From the dawn of American history, Congress provided a bright line for Indian territory and enacted penalties for private citizens who, as George Washington explained, “by violating [Indian] rights, infringe on the treaties and endanger the peace of the Union.” Claims against Indian tribes could be made to the Executive Branch and, if valid, might be assessed against treaty annuities. Federal-Indian relations were issues for the political branches and Indian nations had inherent sovereign immunity from federal court jurisdiction.

Most importantly, all men and women are created equal. As Chief Joseph said, “The earth is the mother of all peoples and all peoples should have equal rights upon it.” Our Native peoples had an absolute, human right to found our original American democracies to govern ourselves thousands of years ago – just as Americans had a right to found the United States. As the prior sovereigns, Native nations have an ongoing sovereignty that no other nation has the right or authority to infringe upon.
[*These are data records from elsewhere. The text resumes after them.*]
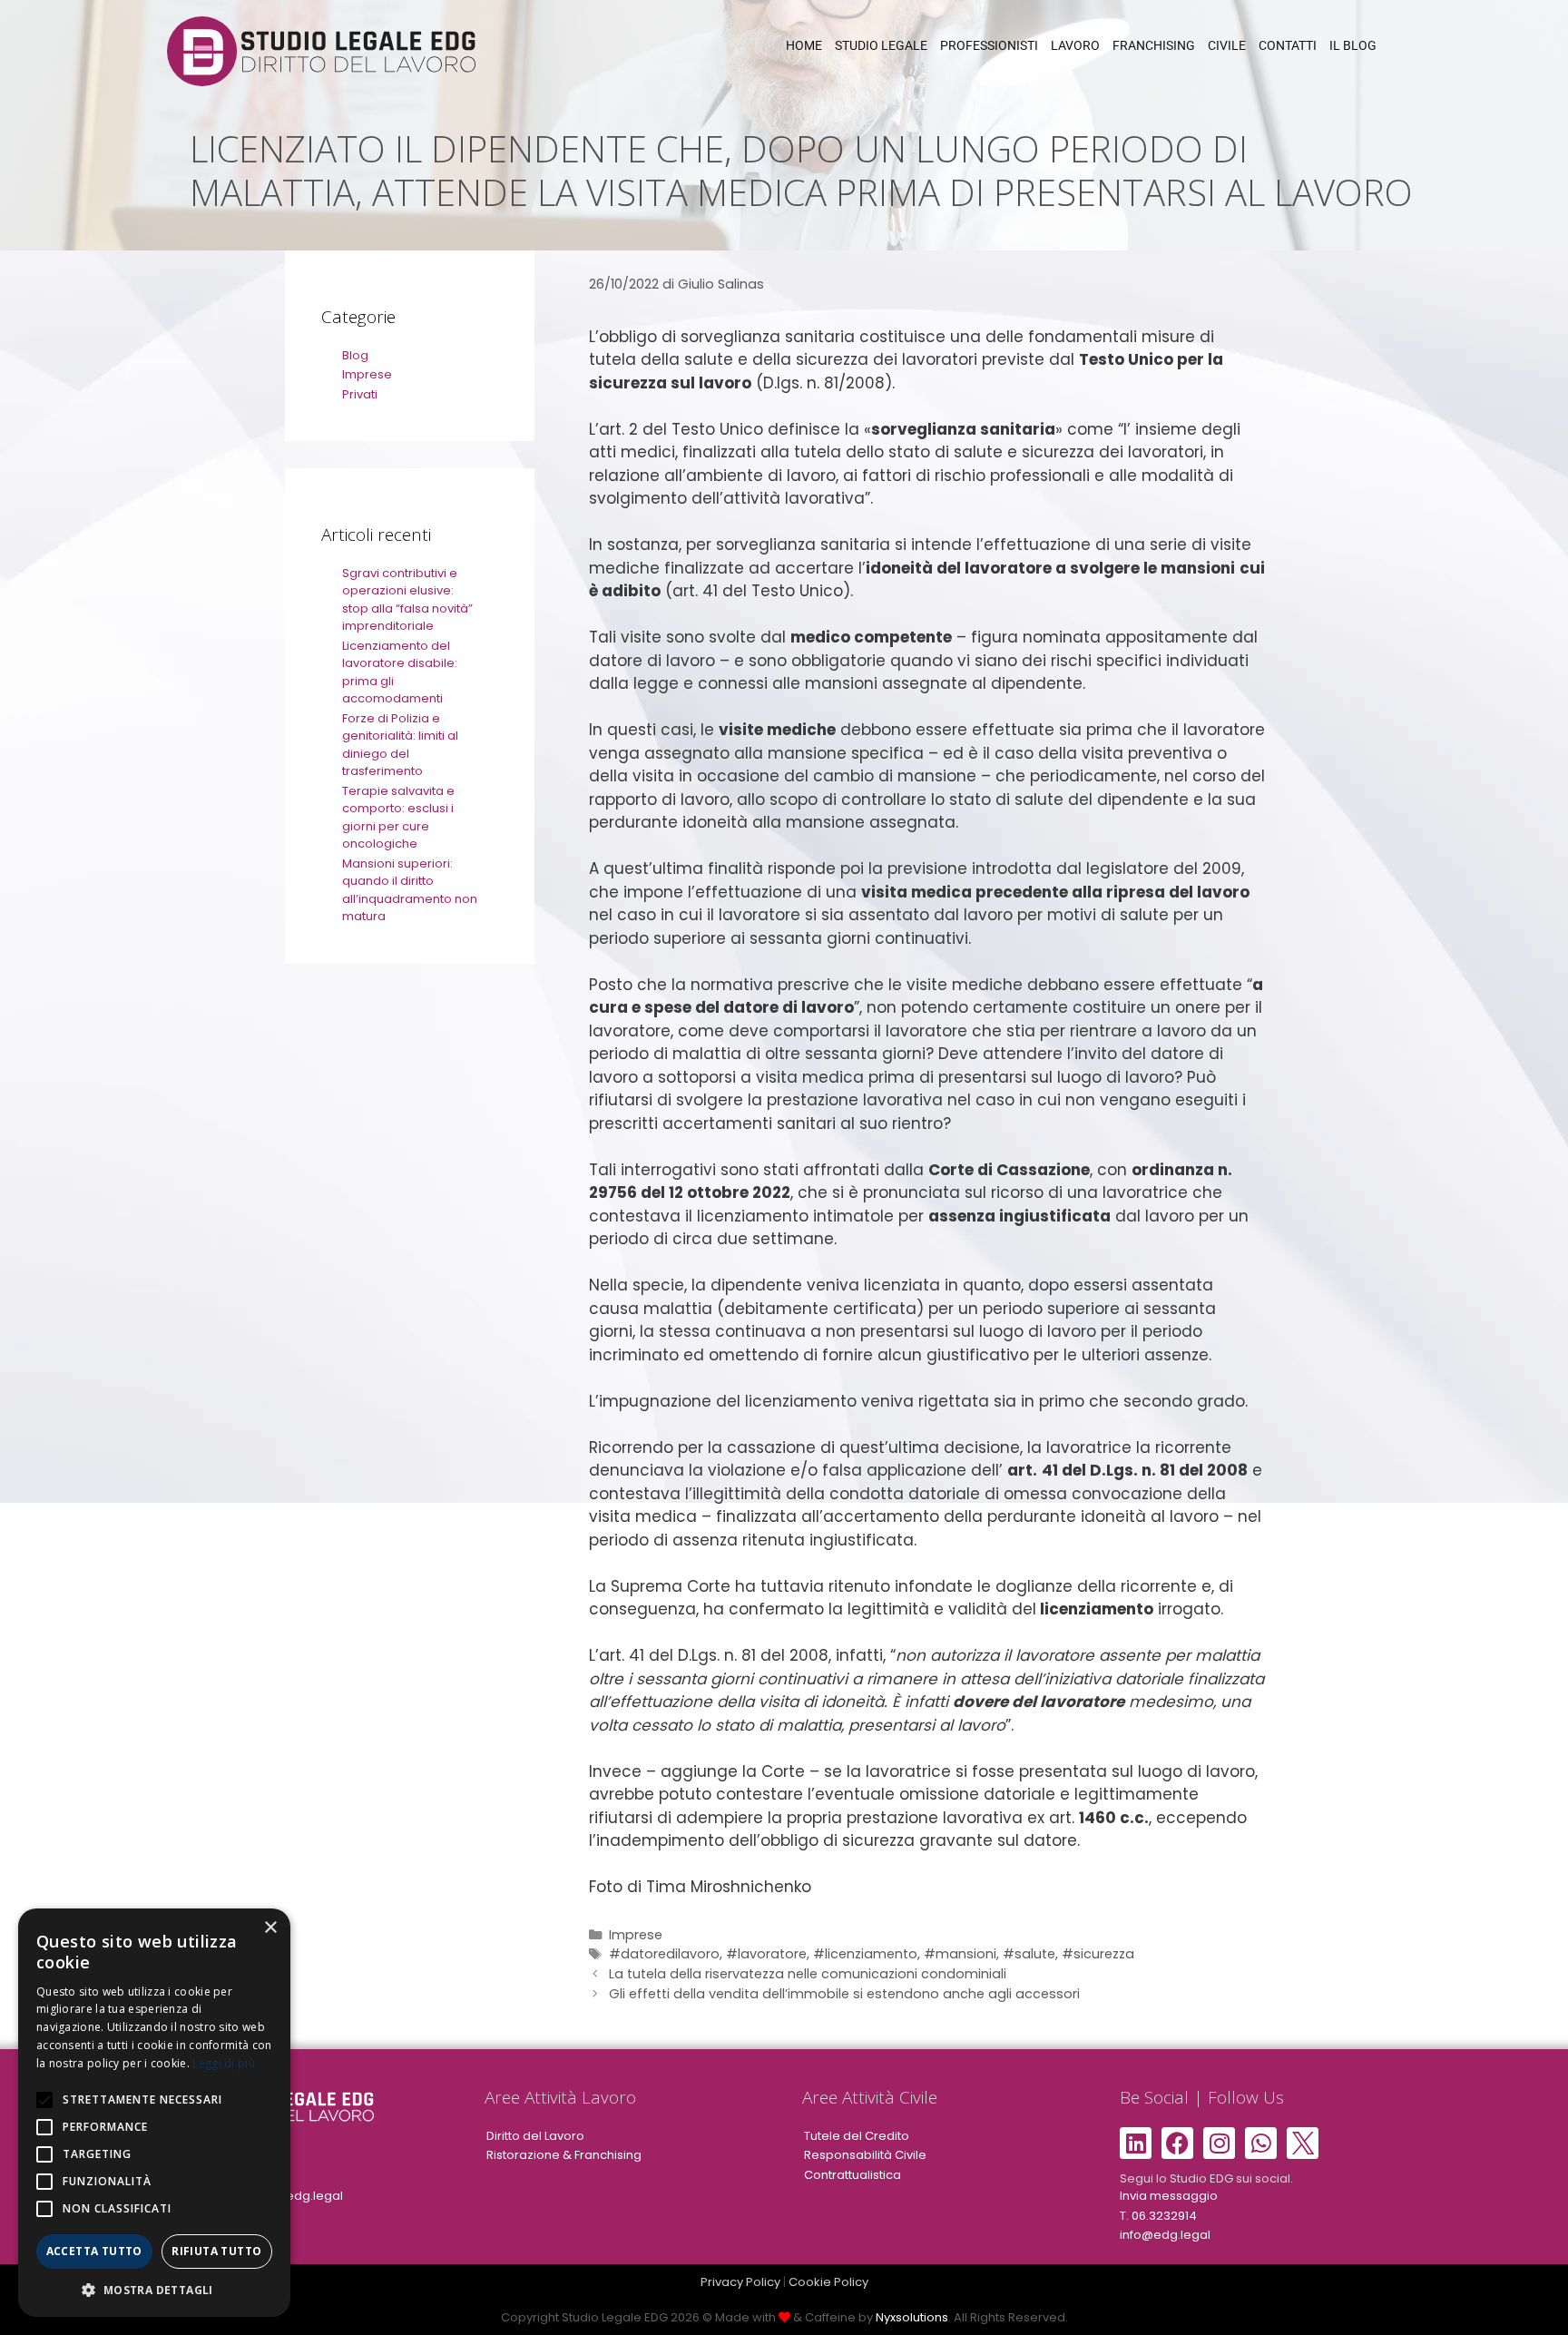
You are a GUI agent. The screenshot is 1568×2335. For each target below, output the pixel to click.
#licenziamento (865, 1954)
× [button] (270, 1928)
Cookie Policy (828, 2282)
Although the Supreme Court ignores this law, in 1787 Congress passed the Northwest Ordinance, recognizing that the U.S. shall not infringe upon the “liberty” or “property” of Native peoples.

The Supreme Court is an institution of the U.S. and its judgments are matters of domestic law; as such, the court is not competent to decide disputes based on treaties between the United States and Indian nations.
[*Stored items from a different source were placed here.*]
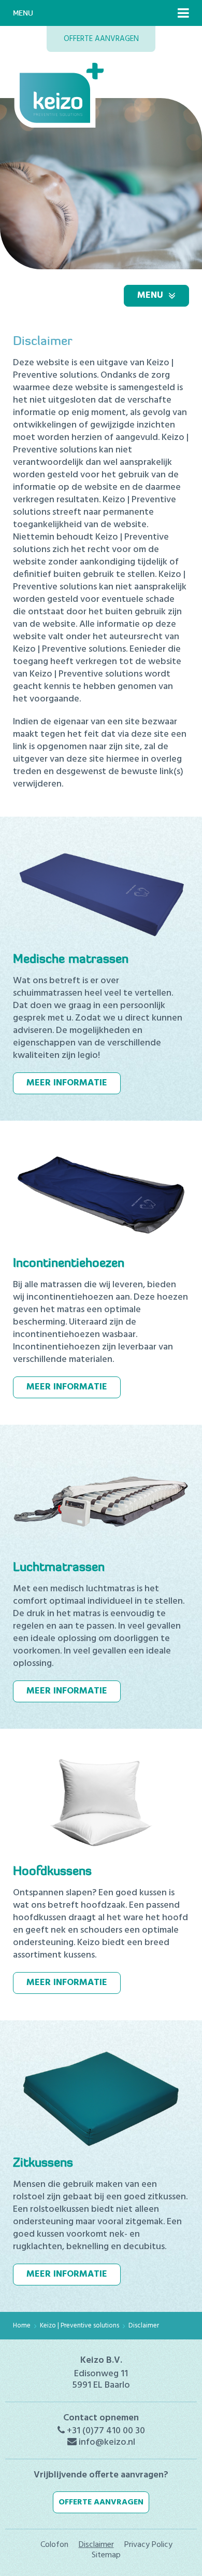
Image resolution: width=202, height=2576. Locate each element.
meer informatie (66, 1083)
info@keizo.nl (107, 2442)
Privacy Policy (148, 2545)
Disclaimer (143, 2325)
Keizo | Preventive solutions (79, 2325)
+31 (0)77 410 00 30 (106, 2431)
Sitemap (106, 2555)
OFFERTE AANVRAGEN (101, 39)
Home (22, 2325)
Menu (150, 295)
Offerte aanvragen (101, 2502)
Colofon (54, 2545)
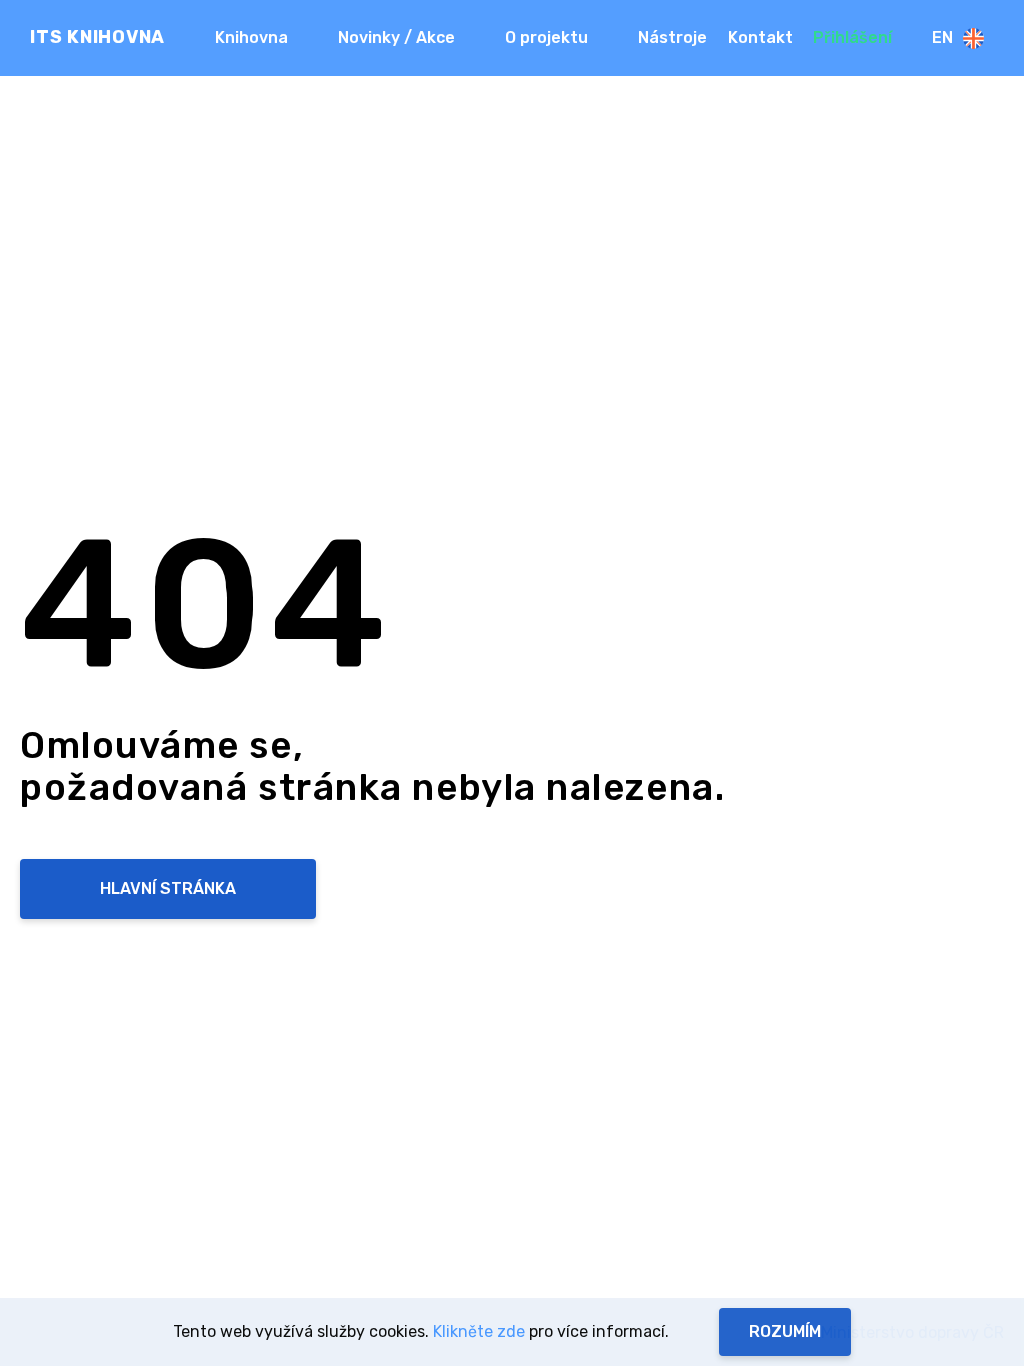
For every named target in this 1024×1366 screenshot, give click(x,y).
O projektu (546, 37)
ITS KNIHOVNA (97, 37)
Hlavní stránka (168, 888)
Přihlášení (852, 37)
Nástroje (672, 37)
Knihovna (251, 37)
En (942, 37)
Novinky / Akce (396, 37)
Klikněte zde (479, 1331)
Our treaties establish an international framework for our nation-to-nation relationship with the United States. Today, the United Nations Charter makes clear that the principle guide for nation-to-nation relationships is the “equality of sovereigns.” The Vienna Convention on Treaties provides: “Every treaty. … is binding upon the parties to it and must be performed by them in good faith.” The convention “affirms that disputes concerning treaties. … should be settled by peaceful means and in conformity with the principles of justice and international law.” One party “may not invoke. … its internal law as justification for its failure to perform a treaty.”

The Supreme Court is an institution of the U.S. and its judgments are matters of domestic law; as such, the court is not competent to decide disputes based on treaties between the United States and Indian nations. The courts domestic law rulings simply cannot substitute for a nation-to-nation resolution. In short, one party to a treaty cannot, unilaterally, decide the meaning of a bi-lateral treaty for the other nation.

Today, we seek affirmation of our treaties upon their original terms. We can no longer be bound to a domestic American law resolution of our international claims. As Indian peoples, we call upon the world to honor our human rights. We respectfully call upon President Obama to “honor our treaties” and “respect our sovereignty,” as he has pledged to do. To accomplish this, Obama should establish an international treaty commission with appointments made by him to represent the United States and an equal number of appointments from Native nations to represent our peoples. It should be empowered to make recommendations to the president, Congress and Native nations on the enforcement of our treaties.

The commission should also operate as a truth, justice and reconciliation commission and should annually report to the United Nations on the United States’ enforcement of its trust responsibilities to Native nations.

Only then can we stop the United States’ mistreatment of Native Americans, past, present and future.

Shenan Atcitty, Esq., is a member of the Navajo Nation and a partner with Holland & Knight.